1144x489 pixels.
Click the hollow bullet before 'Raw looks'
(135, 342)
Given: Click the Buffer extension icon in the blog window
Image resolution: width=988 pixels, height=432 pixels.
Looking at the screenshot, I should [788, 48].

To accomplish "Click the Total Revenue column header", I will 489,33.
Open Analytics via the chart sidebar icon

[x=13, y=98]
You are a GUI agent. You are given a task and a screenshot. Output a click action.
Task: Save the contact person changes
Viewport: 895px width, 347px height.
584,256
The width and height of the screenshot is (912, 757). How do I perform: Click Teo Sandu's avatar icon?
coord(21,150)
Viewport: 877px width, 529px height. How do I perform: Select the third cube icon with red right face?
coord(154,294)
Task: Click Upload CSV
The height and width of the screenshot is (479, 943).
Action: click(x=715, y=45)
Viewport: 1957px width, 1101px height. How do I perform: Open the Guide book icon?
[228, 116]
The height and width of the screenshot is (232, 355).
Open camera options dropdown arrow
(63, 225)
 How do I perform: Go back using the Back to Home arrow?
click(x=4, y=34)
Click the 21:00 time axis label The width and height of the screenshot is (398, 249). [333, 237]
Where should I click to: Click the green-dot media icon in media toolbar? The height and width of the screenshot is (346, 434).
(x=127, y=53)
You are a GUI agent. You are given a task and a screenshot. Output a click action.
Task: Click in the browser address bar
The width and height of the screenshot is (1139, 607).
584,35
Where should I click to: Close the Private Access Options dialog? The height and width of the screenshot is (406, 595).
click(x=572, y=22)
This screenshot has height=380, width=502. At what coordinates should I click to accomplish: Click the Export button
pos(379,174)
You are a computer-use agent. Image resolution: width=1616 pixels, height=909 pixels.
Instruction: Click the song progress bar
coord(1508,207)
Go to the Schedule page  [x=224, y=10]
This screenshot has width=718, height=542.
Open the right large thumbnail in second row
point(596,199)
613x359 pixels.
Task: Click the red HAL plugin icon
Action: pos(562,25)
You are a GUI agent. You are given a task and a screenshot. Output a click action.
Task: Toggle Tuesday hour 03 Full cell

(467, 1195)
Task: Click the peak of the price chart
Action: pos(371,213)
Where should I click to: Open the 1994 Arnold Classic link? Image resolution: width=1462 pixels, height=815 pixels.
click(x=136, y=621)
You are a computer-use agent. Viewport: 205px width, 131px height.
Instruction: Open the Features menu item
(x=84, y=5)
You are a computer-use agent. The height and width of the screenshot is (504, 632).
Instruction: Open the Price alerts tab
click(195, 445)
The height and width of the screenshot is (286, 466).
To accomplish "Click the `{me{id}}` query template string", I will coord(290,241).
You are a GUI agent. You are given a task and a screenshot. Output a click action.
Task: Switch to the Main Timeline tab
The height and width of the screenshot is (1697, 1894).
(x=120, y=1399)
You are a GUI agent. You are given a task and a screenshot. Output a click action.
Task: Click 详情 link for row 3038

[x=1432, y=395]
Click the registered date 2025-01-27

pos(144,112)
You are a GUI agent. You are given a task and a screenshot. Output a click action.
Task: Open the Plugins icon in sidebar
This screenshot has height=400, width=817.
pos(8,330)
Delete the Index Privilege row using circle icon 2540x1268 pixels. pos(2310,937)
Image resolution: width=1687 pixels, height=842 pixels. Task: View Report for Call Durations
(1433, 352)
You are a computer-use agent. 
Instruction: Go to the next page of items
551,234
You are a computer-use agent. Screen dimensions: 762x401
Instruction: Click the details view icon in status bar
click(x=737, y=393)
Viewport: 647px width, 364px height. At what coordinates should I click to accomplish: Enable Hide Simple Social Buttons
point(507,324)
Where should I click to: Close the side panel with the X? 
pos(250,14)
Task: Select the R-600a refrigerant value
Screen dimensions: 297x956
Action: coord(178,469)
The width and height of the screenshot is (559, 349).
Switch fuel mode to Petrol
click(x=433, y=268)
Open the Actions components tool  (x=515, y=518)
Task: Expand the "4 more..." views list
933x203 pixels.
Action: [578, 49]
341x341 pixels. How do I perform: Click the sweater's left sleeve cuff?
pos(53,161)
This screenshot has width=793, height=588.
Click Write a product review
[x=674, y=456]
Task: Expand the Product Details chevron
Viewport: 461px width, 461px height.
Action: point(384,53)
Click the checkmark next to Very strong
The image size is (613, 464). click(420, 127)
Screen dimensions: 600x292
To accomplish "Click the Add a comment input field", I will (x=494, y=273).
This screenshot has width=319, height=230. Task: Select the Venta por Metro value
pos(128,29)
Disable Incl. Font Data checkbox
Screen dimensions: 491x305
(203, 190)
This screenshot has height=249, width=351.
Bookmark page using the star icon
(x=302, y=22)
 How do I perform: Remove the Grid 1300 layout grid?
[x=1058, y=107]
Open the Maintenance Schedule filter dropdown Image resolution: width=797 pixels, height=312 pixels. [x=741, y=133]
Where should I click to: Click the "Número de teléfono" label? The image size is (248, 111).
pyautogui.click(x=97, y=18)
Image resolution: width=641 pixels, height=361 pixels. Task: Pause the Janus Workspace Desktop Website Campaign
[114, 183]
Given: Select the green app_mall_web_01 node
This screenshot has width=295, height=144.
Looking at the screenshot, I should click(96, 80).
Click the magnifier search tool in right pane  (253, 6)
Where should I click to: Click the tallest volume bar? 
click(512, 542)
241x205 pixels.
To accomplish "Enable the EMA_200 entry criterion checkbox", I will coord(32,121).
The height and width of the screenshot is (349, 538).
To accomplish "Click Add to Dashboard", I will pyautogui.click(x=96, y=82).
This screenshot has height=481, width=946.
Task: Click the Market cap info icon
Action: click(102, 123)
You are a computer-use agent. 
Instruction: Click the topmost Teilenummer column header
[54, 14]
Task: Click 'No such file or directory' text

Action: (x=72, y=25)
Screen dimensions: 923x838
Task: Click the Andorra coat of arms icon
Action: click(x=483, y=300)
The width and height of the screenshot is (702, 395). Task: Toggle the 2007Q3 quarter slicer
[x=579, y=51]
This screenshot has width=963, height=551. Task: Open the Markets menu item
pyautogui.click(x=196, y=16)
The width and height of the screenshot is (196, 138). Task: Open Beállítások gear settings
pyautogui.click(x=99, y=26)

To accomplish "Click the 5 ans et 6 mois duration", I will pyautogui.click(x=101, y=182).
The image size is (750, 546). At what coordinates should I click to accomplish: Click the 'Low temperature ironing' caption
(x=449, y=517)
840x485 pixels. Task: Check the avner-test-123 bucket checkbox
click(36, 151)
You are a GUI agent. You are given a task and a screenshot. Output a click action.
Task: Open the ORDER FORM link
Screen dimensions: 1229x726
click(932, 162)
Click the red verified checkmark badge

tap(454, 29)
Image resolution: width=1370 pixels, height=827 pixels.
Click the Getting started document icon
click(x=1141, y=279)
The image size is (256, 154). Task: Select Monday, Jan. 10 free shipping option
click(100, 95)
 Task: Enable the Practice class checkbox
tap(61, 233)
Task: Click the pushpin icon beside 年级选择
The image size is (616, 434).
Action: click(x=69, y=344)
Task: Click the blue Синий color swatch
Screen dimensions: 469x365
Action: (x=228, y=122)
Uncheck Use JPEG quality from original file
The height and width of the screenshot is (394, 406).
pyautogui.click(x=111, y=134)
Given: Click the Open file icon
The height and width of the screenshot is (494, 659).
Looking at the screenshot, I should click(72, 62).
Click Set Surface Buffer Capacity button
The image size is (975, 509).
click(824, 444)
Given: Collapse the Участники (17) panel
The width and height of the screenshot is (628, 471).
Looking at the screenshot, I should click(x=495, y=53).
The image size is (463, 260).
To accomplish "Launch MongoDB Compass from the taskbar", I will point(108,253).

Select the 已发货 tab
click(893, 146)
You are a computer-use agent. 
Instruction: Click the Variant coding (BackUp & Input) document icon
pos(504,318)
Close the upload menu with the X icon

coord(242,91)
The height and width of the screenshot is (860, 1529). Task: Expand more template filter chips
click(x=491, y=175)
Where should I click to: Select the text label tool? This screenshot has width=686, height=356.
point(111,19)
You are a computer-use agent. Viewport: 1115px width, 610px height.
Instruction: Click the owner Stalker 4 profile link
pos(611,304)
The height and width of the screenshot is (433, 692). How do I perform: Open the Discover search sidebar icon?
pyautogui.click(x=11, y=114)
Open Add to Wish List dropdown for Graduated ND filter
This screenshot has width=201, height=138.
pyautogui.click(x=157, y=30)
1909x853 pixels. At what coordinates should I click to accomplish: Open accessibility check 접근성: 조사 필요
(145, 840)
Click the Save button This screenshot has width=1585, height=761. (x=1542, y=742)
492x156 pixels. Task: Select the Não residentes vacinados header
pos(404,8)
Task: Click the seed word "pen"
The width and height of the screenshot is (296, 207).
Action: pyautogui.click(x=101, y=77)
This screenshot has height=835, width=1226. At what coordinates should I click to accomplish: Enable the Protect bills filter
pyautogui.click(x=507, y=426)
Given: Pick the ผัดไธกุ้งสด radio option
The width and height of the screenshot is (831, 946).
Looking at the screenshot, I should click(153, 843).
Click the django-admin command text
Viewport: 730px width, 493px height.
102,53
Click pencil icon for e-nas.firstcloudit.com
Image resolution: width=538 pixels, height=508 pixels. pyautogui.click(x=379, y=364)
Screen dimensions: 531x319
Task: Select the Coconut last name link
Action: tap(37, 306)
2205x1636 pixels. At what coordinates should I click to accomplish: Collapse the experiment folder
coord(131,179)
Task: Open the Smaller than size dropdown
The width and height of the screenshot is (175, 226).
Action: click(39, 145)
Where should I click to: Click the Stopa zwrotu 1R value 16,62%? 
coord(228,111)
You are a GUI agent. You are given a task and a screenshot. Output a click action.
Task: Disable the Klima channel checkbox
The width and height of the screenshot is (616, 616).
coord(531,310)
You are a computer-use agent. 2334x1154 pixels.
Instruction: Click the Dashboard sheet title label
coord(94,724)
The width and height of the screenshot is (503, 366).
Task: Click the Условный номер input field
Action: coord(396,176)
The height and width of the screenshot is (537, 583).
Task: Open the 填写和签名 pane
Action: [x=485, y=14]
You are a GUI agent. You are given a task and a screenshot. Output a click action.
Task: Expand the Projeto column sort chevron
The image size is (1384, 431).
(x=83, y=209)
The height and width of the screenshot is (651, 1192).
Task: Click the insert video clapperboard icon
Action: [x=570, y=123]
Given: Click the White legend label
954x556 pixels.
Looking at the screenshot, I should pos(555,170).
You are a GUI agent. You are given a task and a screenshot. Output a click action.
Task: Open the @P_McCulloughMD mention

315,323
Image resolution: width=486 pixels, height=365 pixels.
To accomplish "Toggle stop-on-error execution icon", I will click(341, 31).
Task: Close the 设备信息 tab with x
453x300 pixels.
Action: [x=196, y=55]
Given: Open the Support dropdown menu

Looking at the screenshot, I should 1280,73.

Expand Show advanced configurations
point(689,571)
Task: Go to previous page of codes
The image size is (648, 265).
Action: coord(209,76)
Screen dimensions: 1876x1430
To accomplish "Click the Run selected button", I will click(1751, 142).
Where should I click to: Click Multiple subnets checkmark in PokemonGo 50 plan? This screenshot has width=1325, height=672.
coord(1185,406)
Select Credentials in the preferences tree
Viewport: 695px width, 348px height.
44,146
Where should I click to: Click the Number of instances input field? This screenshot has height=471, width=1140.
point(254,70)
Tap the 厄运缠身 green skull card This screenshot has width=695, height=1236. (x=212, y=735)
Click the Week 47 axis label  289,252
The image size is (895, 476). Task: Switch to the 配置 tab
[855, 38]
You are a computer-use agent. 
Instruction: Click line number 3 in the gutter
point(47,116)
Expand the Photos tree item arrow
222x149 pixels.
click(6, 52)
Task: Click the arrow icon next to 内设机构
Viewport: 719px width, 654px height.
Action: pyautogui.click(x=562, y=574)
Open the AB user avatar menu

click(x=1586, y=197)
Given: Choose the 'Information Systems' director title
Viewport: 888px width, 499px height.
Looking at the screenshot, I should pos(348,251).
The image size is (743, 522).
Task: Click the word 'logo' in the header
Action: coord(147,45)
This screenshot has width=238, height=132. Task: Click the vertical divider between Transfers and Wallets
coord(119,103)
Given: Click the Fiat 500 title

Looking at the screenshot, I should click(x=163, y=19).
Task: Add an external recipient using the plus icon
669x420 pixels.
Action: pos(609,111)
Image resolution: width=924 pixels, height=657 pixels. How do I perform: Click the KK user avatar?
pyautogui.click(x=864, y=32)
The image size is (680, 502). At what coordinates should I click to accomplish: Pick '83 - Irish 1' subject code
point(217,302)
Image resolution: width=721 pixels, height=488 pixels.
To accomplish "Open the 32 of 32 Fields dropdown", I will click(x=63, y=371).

## DIRECTION
Rewrite the listing from the line containing "Given: Click the White legend label" through the line containing "point(689,571)", changing "Support" to "Help" and leaving everything else as is.

## TASK RESPONSE
Given: Click the White legend label
954x556 pixels.
Looking at the screenshot, I should pos(555,170).
You are a GUI agent. You are given a task and a screenshot. Output a click action.
Task: Open the @P_McCulloughMD mention

315,323
Image resolution: width=486 pixels, height=365 pixels.
To accomplish "Toggle stop-on-error execution icon", I will click(341, 31).
Task: Close the 设备信息 tab with x
453x300 pixels.
Action: [x=196, y=55]
Given: Open the Help dropdown menu

Looking at the screenshot, I should 1280,73.

Expand Show advanced configurations
point(689,571)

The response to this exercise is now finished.